Monday 13 February 2012 Government 2.0: The Road Ahead
R3i policy to pep up Railways earning

The primary objective of this policy is to retain and increase rail share in freight traffic

New Delhi: Railways Ministry new R3i (Railways’ Infrastructure for Industry Initiative) Policy is

aimed at attracting private sector participation in rail connectivity projects so that additional rail

transport capacity can be created.

The primary objective of this policy is to retain and increase rail share in freight traffic.

It also aims at making rail option more competitive for prospective customers by sharing their

burden in getting rail connectivity and allowing them to get a share in the freight revenues

generated through freight traffic moving via new line, an official statement said.

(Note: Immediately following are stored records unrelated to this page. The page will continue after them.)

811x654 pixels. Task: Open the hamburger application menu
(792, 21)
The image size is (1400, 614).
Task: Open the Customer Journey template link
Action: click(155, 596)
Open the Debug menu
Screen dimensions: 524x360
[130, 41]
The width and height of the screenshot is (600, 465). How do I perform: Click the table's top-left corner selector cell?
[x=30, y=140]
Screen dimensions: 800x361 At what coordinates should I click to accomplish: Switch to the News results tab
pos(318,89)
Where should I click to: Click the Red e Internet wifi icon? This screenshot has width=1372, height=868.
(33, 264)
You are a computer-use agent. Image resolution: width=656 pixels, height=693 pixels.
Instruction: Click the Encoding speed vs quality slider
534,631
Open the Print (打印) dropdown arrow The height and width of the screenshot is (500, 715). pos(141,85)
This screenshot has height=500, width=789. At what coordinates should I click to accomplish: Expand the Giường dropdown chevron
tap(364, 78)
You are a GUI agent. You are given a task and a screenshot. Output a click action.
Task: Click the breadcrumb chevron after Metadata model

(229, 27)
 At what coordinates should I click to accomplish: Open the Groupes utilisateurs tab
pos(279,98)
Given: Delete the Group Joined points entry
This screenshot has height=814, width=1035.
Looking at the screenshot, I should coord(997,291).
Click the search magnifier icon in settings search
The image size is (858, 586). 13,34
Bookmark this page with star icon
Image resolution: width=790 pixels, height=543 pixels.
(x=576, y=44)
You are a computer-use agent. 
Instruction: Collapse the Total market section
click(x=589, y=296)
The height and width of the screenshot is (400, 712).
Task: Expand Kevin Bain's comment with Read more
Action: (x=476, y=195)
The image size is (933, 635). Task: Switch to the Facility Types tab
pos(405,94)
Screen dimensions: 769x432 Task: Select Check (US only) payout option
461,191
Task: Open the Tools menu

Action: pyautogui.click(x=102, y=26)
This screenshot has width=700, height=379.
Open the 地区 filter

This policy shall not be applicable to lines intending to provide connectivity to coal mines and

iron ore mines directly or indirectly.

“Since railways earn 55 per cent of its total freight revenue from moving coal and iron ore, the

government has included a rider to keep connectivity to coal and iron ore mines away from the

new entrants,” it added.

As per the newly framed guidelines, private companies would be authorised to build tracks up to

20 km or longer distance adopting one of the four business models including full contribution

apportioned earning model, cost sharing freight rebate model, special purpose vehicle (SPV)

model and private line model.

With the Indian economy growing at a rate of eight per cent over the past few years, new areas

are opening for investment many of which do not have any rail connectivity.

These have significant potential for freight traffic and therefore Indian railways has to be

proactive in seizing these opportunities in order that the high rate of growth of freight traffic in

the last few years can be sustained, the statement said.